__WHAT THIS TASK INVOLVES__
Repeat the listing that follows exactly, please.

__EXERCISE MATERIAL__
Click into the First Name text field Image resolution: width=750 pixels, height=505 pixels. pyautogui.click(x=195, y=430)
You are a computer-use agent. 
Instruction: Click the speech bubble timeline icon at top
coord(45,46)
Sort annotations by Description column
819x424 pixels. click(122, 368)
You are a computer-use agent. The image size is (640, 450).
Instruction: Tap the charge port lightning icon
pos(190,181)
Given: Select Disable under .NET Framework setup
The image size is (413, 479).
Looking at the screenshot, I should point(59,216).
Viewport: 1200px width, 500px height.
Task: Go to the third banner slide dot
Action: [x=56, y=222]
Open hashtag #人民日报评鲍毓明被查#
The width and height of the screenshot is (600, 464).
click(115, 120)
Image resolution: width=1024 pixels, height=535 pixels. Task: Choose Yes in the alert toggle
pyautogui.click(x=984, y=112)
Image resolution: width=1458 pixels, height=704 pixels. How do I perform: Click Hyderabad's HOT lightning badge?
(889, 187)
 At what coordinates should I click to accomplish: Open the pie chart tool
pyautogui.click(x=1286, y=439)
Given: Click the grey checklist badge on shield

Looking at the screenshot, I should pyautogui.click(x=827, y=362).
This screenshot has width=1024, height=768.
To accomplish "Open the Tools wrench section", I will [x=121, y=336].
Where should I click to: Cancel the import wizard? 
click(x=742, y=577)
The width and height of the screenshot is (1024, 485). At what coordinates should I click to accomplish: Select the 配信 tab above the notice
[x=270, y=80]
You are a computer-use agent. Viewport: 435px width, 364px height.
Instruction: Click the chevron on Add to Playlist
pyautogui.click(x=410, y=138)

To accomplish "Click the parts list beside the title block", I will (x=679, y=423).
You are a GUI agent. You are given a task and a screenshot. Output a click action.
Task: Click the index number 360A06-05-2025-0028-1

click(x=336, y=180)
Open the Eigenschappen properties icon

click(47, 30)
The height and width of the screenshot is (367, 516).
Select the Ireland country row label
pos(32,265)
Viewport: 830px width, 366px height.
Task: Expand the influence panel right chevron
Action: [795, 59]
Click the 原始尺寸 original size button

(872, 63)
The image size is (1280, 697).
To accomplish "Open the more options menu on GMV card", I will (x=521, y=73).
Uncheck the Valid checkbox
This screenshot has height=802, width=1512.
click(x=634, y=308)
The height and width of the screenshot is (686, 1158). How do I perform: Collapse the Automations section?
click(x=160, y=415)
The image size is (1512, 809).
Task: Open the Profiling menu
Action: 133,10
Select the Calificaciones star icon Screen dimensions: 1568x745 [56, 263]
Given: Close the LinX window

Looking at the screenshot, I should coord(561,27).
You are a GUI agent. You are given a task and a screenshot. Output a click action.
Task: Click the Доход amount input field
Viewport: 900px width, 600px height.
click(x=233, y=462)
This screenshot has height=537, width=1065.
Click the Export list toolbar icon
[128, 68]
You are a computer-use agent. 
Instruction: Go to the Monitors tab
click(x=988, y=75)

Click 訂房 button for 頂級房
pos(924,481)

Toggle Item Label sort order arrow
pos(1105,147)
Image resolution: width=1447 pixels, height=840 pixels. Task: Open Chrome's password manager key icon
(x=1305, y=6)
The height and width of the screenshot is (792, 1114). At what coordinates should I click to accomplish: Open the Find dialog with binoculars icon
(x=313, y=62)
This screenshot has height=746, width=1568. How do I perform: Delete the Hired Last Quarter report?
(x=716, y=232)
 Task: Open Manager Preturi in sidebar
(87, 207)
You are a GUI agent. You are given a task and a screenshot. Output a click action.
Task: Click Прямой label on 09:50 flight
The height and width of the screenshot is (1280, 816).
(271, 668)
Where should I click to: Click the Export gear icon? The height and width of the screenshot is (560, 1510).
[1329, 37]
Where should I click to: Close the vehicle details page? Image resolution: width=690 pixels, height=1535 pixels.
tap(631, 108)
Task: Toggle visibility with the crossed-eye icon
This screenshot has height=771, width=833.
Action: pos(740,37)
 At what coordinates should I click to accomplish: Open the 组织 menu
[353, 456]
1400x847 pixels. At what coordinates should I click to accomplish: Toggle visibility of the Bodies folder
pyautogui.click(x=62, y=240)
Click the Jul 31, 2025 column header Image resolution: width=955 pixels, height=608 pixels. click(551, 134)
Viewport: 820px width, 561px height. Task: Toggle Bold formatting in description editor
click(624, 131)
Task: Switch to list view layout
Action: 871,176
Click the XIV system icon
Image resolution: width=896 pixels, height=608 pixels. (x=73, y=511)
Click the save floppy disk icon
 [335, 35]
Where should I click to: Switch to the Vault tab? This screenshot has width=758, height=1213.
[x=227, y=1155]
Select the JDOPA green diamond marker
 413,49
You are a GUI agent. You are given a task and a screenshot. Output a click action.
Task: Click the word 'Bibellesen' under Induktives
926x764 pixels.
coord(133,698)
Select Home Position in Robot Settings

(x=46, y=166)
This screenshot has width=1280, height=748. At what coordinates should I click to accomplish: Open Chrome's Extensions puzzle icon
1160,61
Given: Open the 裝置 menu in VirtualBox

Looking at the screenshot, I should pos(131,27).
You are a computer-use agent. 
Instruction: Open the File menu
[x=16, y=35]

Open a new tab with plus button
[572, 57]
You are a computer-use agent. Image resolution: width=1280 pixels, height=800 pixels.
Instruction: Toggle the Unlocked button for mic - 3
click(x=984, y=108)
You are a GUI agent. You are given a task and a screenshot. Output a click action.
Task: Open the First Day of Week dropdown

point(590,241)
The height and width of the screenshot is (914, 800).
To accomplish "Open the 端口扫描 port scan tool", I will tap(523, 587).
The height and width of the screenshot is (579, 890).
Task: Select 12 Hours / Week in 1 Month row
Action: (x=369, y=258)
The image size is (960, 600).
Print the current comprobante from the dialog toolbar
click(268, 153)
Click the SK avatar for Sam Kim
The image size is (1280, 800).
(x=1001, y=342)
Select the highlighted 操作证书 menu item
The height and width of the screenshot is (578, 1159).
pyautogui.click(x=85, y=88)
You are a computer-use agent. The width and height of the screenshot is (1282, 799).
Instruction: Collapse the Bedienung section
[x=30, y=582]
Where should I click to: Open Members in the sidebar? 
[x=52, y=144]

__SOLUTION__
Click into the First Name text field Image resolution: width=750 pixels, height=505 pixels. pyautogui.click(x=195, y=430)
You are a computer-use agent. 
Instruction: Click the speech bubble timeline icon at top
coord(45,46)
Sort annotations by Description column
819x424 pixels. click(122, 368)
You are a computer-use agent. The image size is (640, 450).
Instruction: Tap the charge port lightning icon
pos(190,181)
Given: Select Disable under .NET Framework setup
The image size is (413, 479).
Looking at the screenshot, I should point(59,216).
Viewport: 1200px width, 500px height.
Task: Go to the third banner slide dot
Action: [x=56, y=222]
Open hashtag #人民日报评鲍毓明被查#
The width and height of the screenshot is (600, 464).
click(115, 120)
Image resolution: width=1024 pixels, height=535 pixels. Task: Choose Yes in the alert toggle
pyautogui.click(x=984, y=112)
Image resolution: width=1458 pixels, height=704 pixels. How do I perform: Click Hyderabad's HOT lightning badge?
(889, 187)
 At what coordinates should I click to accomplish: Open the pie chart tool
pyautogui.click(x=1286, y=439)
Given: Click the grey checklist badge on shield

Looking at the screenshot, I should pyautogui.click(x=827, y=362).
This screenshot has width=1024, height=768.
To accomplish "Open the Tools wrench section", I will [x=121, y=336].
Where should I click to: Cancel the import wizard? 
click(x=742, y=577)
The width and height of the screenshot is (1024, 485). At what coordinates should I click to accomplish: Select the 配信 tab above the notice
[x=270, y=80]
You are a computer-use agent. Viewport: 435px width, 364px height.
Instruction: Click the chevron on Add to Playlist
pyautogui.click(x=410, y=138)

To accomplish "Click the parts list beside the title block", I will (x=679, y=423).
You are a GUI agent. You are given a task and a screenshot. Output a click action.
Task: Click the index number 360A06-05-2025-0028-1

click(x=336, y=180)
Open the Eigenschappen properties icon

click(47, 30)
The height and width of the screenshot is (367, 516).
Select the Ireland country row label
pos(32,265)
Viewport: 830px width, 366px height.
Task: Expand the influence panel right chevron
Action: [795, 59]
Click the 原始尺寸 original size button

(872, 63)
The image size is (1280, 697).
To accomplish "Open the more options menu on GMV card", I will (x=521, y=73).
Uncheck the Valid checkbox
This screenshot has height=802, width=1512.
click(x=634, y=308)
The height and width of the screenshot is (686, 1158). How do I perform: Collapse the Automations section?
click(x=160, y=415)
The image size is (1512, 809).
Task: Open the Profiling menu
Action: 133,10
Select the Calificaciones star icon Screen dimensions: 1568x745 [56, 263]
Given: Close the LinX window

Looking at the screenshot, I should coord(561,27).
You are a GUI agent. You are given a task and a screenshot. Output a click action.
Task: Click the Доход amount input field
Viewport: 900px width, 600px height.
click(x=233, y=462)
This screenshot has height=537, width=1065.
Click the Export list toolbar icon
[128, 68]
You are a computer-use agent. 
Instruction: Go to the Monitors tab
click(x=988, y=75)

Click 訂房 button for 頂級房
pos(924,481)

Toggle Item Label sort order arrow
pos(1105,147)
Image resolution: width=1447 pixels, height=840 pixels. Task: Open Chrome's password manager key icon
(x=1305, y=6)
The height and width of the screenshot is (792, 1114). At what coordinates should I click to accomplish: Open the Find dialog with binoculars icon
(x=313, y=62)
This screenshot has height=746, width=1568. How do I perform: Delete the Hired Last Quarter report?
(x=716, y=232)
 Task: Open Manager Preturi in sidebar
(87, 207)
You are a GUI agent. You are given a task and a screenshot. Output a click action.
Task: Click Прямой label on 09:50 flight
The height and width of the screenshot is (1280, 816).
(271, 668)
Where should I click to: Click the Export gear icon? The height and width of the screenshot is (560, 1510).
[1329, 37]
Where should I click to: Close the vehicle details page? Image resolution: width=690 pixels, height=1535 pixels.
tap(631, 108)
Task: Toggle visibility with the crossed-eye icon
This screenshot has height=771, width=833.
Action: pos(740,37)
 At what coordinates should I click to accomplish: Open the 组织 menu
[353, 456]
1400x847 pixels. At what coordinates should I click to accomplish: Toggle visibility of the Bodies folder
pyautogui.click(x=62, y=240)
Click the Jul 31, 2025 column header Image resolution: width=955 pixels, height=608 pixels. click(551, 134)
Viewport: 820px width, 561px height. Task: Toggle Bold formatting in description editor
click(624, 131)
Task: Switch to list view layout
Action: 871,176
Click the XIV system icon
Image resolution: width=896 pixels, height=608 pixels. (x=73, y=511)
Click the save floppy disk icon
 [335, 35]
Where should I click to: Switch to the Vault tab? This screenshot has width=758, height=1213.
[x=227, y=1155]
Select the JDOPA green diamond marker
 413,49
You are a GUI agent. You are given a task and a screenshot. Output a click action.
Task: Click the word 'Bibellesen' under Induktives
926x764 pixels.
coord(133,698)
Select Home Position in Robot Settings

(x=46, y=166)
This screenshot has width=1280, height=748. At what coordinates should I click to accomplish: Open Chrome's Extensions puzzle icon
1160,61
Given: Open the 裝置 menu in VirtualBox

Looking at the screenshot, I should pos(131,27).
You are a computer-use agent. 
Instruction: Open the File menu
[x=16, y=35]

Open a new tab with plus button
[572, 57]
You are a computer-use agent. Image resolution: width=1280 pixels, height=800 pixels.
Instruction: Toggle the Unlocked button for mic - 3
click(x=984, y=108)
You are a GUI agent. You are given a task and a screenshot. Output a click action.
Task: Open the First Day of Week dropdown

point(590,241)
The height and width of the screenshot is (914, 800).
To accomplish "Open the 端口扫描 port scan tool", I will tap(523, 587).
The height and width of the screenshot is (579, 890).
Task: Select 12 Hours / Week in 1 Month row
Action: (x=369, y=258)
The image size is (960, 600).
Print the current comprobante from the dialog toolbar
click(268, 153)
Click the SK avatar for Sam Kim
The image size is (1280, 800).
(x=1001, y=342)
Select the highlighted 操作证书 menu item
The height and width of the screenshot is (578, 1159).
pyautogui.click(x=85, y=88)
You are a computer-use agent. The width and height of the screenshot is (1282, 799).
Instruction: Collapse the Bedienung section
[x=30, y=582]
Where should I click to: Open Members in the sidebar? 
[x=52, y=144]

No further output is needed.